In my last blog posting, I discussed Windows 7 File Recovery in Windows 8, which is basically a way to back up and restore your computer. This posting will discuss the other Windows 8 recovery option, which uses a USB device instead of a CD / DVD.
Unlike the option discussed in my last posting, this option does not allow backing up data. It will only allow you to recover you computer to its factory condition (like a new PC). You can also use this recovery option to troubleshoot your computer even if it can’t start.
To access this recovery option, open the control panel and type “recovery” in the search box. You will see Windows 7 File Recovery followed by Recovery. Click on Recovery. Next, click Create A Recovery Drive.

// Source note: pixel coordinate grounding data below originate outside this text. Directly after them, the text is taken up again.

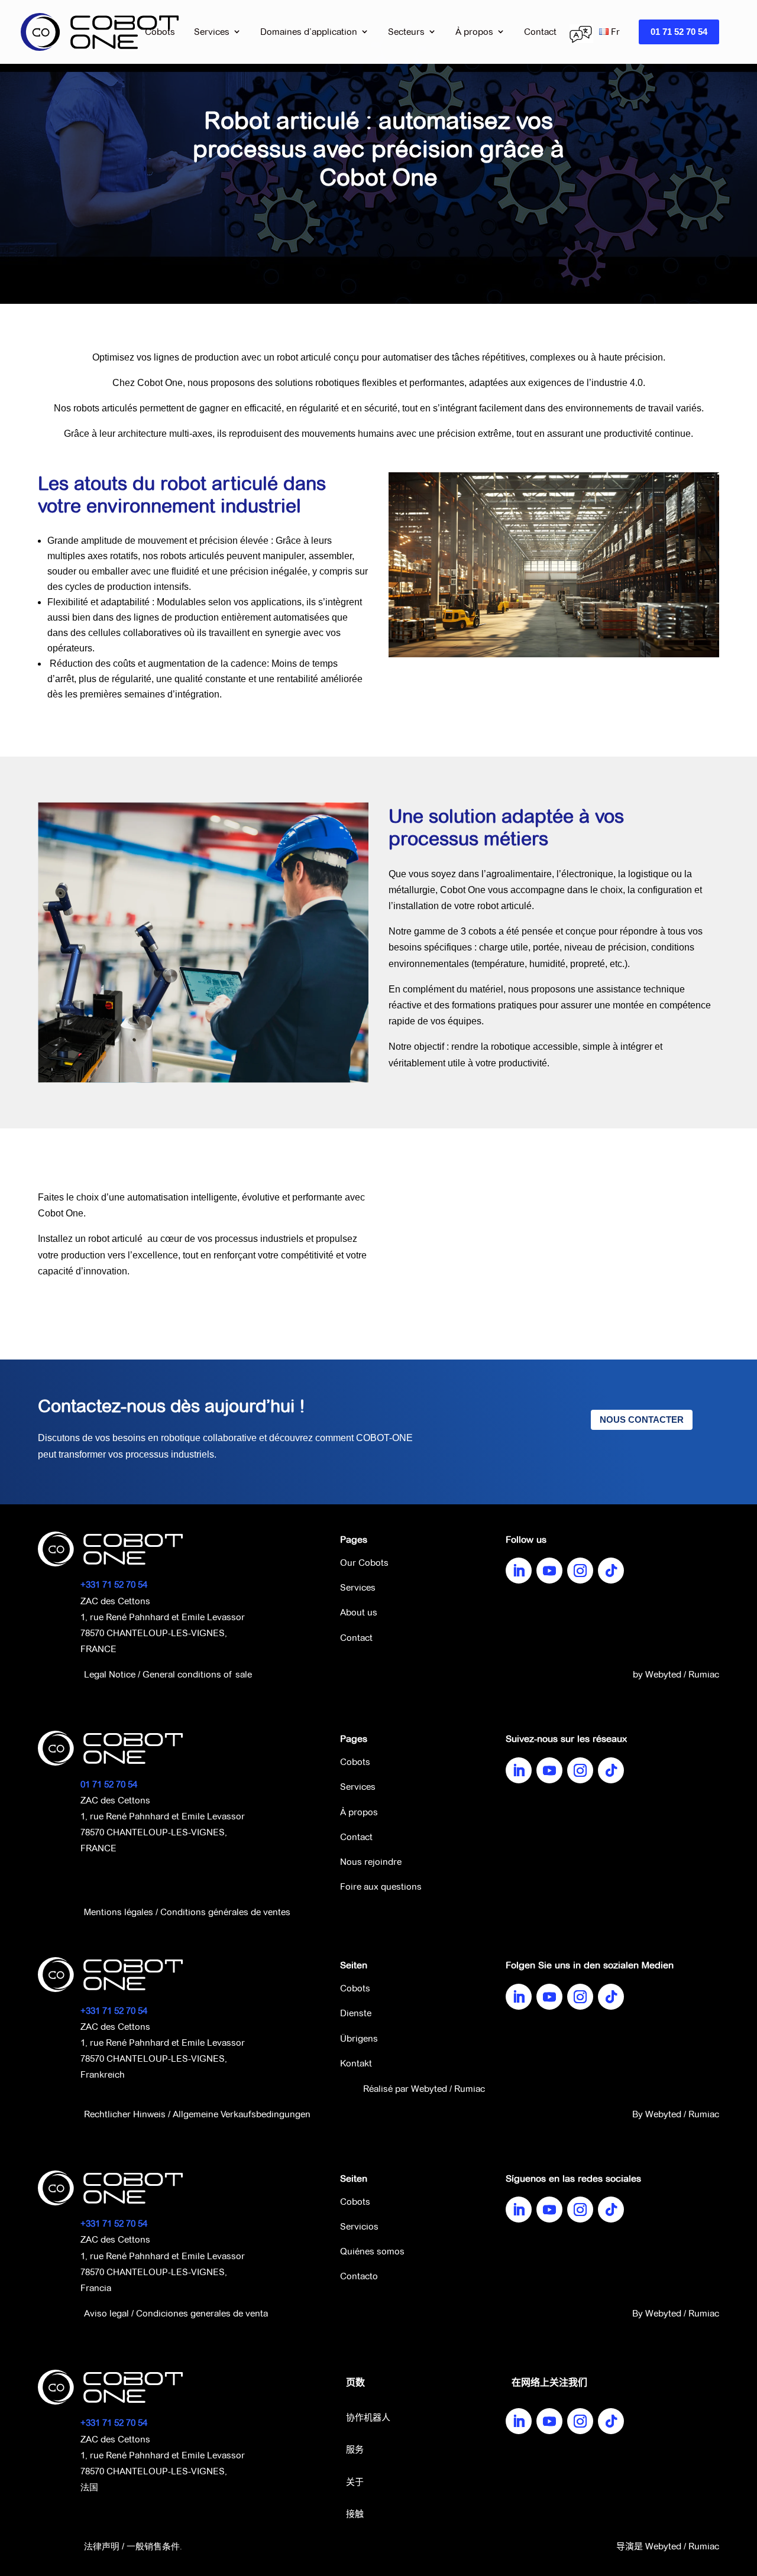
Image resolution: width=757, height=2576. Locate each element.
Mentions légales (118, 1912)
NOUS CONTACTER (642, 1419)
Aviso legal (106, 2313)
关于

If you leave the “Copy the recovery partition from the PC to the recovery drive box” checked, the USB device will be able to work even if the recovery partition is damaged on the hard drive.
Selecting this option will require more space (a larger USB drive). From this point forward, just follow the instructions on the screen. For additional information concerning recovery drives, consult Microsoft at the following URL: http://windows.microsoft.com/en-us/windows-8/create-usb-recovery-drive
To use the recovery drive:
- Insert the USB device
- Swipe from the right-hand side of the screen or place you mouse in the upper right-hand corner of the screen.
- Click Settings
- Click Change PC Settings
- Click General
- Click Restart Now under the Advanced Startup Options section
- Follow the instructions after the computer reboots
While Windows 8 is completely different from any other version of Windows, it doesn’t appear that Microsoft will be reversing this major change. Windows 8.1 is due out soon (it’s currently available in beta). Although there were promises of putting the start button back, my download showed something “like” a start button, but it’s not exactly the same. On a recent trip, I saw many Windows 8 computers in a large computer store with actual start buttons, but I have not taken the time to determine what third party program / app is making this option possible.
The best tip I can give you for running your old software is to right-click on the software icon, select properties, click the Compatibility tab, click Change settings for all users, and run the program in compatibility mode for Windows XP (Service Pack 3). Also, check the Run this program as an administrator. These changes have enabled me to run many of my older programs. Google has also been my best friend.